Transformations of summary statistics as input in meta-analysis for linear dose-response models on a logarithmic scale: a methodology developed within EURRECA
© Souverein et al.; licensee BioMed Central Ltd. 2012
Received: 3 January 2012
Accepted: 12 April 2012
Published: 25 April 2012
To derive micronutrient recommendations in a scientifically sound way, it is important to obtain and analyse all published information on the association between micronutrient intake and biochemical proxies for micronutrient status using a systematic approach. Therefore, it is important to incorporate information from randomized controlled trials as well as observational studies as both of these provide information on the association. However, original research papers present their data in various ways.
This paper presents a methodology to obtain an estimate of the dose–response curve, assuming a bivariate normal linear model on the logarithmic scale, incorporating a range of transformations of the original reported data.
The simulation study, conducted to validate the methodology, shows that there is no bias in the transformations. Furthermore, it is shown that when the original studies report the mean and standard deviation or the geometric mean and confidence interval the results are less variable compared to when the median with IQR or range is reported in the original study.
The presented methodology with transformations for various reported data provides a valid way to estimate the dose–response curve for micronutrient intake and status using both randomized controlled trials and observational studies.
KeywordsMethodology Dose–response Meta-analysis EURRECA
Meta-analysis of the association between micronutrient intake and biochemical proxies for micronutrient status or function is needed when setting micronutrient recommendations. Information on this association may come from randomized controlled trials as well as from observational studies. In a randomized trial subjects are randomized to receive either the intervention treatment or the control treatment, and a meta-analysis of such studies will usually provide a mean difference in micronutrient status between placebo and intervention groups, answering the question whether the biochemical status marker responds to the dietary intake of a micronutrient [1–3]. However, this analysis does not provide an estimate of the slope of the dose–response relationship. On the other hand, a meta-analysis of observational studies provides an estimate of the slope of the dose–response relation, but observational studies are hampered by for instance measurement error in the intake estimates, which causes bias in the reported association [4–6].
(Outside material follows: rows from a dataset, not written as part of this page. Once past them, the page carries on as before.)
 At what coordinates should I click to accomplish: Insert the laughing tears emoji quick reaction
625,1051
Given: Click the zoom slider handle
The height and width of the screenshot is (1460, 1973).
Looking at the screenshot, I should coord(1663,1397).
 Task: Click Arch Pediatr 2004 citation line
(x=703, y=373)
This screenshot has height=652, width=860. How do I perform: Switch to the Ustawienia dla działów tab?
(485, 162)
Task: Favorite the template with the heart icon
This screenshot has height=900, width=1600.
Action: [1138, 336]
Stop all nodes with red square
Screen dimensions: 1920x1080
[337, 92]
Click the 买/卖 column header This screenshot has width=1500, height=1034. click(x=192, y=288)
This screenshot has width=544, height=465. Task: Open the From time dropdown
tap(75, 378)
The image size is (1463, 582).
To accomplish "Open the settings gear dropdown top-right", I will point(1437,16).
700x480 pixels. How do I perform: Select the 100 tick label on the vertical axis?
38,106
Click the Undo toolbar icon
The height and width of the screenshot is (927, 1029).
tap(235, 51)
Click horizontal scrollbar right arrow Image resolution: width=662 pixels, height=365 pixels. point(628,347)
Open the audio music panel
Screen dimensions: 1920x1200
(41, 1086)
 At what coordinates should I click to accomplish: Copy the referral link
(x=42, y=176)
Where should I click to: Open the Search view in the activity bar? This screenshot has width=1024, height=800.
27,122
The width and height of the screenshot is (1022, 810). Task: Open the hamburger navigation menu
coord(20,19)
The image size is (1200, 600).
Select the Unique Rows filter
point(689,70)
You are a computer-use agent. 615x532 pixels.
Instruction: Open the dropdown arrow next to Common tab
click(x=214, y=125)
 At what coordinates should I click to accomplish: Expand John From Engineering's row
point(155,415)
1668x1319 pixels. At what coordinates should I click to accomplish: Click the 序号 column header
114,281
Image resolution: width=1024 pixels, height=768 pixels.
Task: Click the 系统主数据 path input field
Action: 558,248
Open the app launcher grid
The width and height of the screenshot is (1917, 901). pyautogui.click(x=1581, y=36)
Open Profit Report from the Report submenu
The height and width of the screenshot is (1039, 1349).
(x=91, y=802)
Ideally, information from observational studies and randomized controlled trials should be compared or even combined in a single meta-analysis to ensure that all reported information is taken into account over a broad range of intake. This requires that the summary statistics reported in individual studies are transformed into estimates of the dose–response relation. Since both intake and status are continuous variables, this estimate is actually an estimate of the regression coefficient of the linear regression of micronutrient status on micronutrient intake. The individual estimates of the dose–response regression coefficient may then be combined in a meta-analysis.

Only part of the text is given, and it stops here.